Start Given text

K. A. Buhr · Accepted Answer

What you have here is a recursive descent parser written in a monadic style, sometimes called a "monadic parser". This a very common method for writing parsers in Haskell, and there are a number of very popular parser libraries (e.g., Parsec) that support writing parsers in this style.

It looks like this one might have been hand-written for this assignment, so you probably have some boilerplate code that includes a Parser type with Applicative, Monad, and Alternative instances defined, plus the eat utility function you included in your question. You probably also have a parse or runParser helper function that would be used to actually apply one of the parse functions (e.g., parseDisjunction) to a list of input tokens.

On the one hand, the nuts and bolts of how these parsers work can be pretty complicated. However, at a high level, you can quickly develop an intuitive understanding of how they behave. In fact, it looks like your professor probably thought that just one example (parseOr with some comments) would be enough to explain it, though that might have been optimistic!

If it's not clear to you, the way this parser is supposed to be used is that we assume that some human-readable representation of a Boolean expression, say the string:

"A and B or C or not D"

has already been processed into a list of "tokens":

ts = [T_ATOM "A", T_AND, T_ATOM "B", T_OR, T_ATOM "C", T_OR, T_NOT, T_ATOM "D"]

Note that I didn't see T_ATOM in your code, but I presume you have something like it in the definition of the token data type.

The purpose of the parser functions, like parseOr, is to take this token list as input and produce an abstract syntax tree (AST) to represent it. In this case, the AST will look like this:

OR (AND (ATOM "A") (ATOM "B")) (OR (ATOM "C") (NOT (ATOM "D")))

End Given text
Start Available data

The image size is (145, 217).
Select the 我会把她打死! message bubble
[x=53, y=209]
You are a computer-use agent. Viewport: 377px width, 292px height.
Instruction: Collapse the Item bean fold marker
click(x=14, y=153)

End Available data

* _List of tasks_
1) Extract the stretch of the parser answer from "K. A. Buhr ·" through "in this style.", copying it word for word.
2) Filter the records for every line containing the string "Item", matching case, and copy those lines unchanged.
The parser answer and the records are unrelated material.

* _Answers for the tasks_
1)
K. A. Buhr · Accepted Answer

What you have here is a recursive descent parser written in a monadic style, sometimes called a "monadic parser". This a very common method for writing parsers in Haskell, and there are a number of very popular parser libraries (e.g., Parsec) that support writing parsers in this style.

2)
Instruction: Collapse the Item bean fold marker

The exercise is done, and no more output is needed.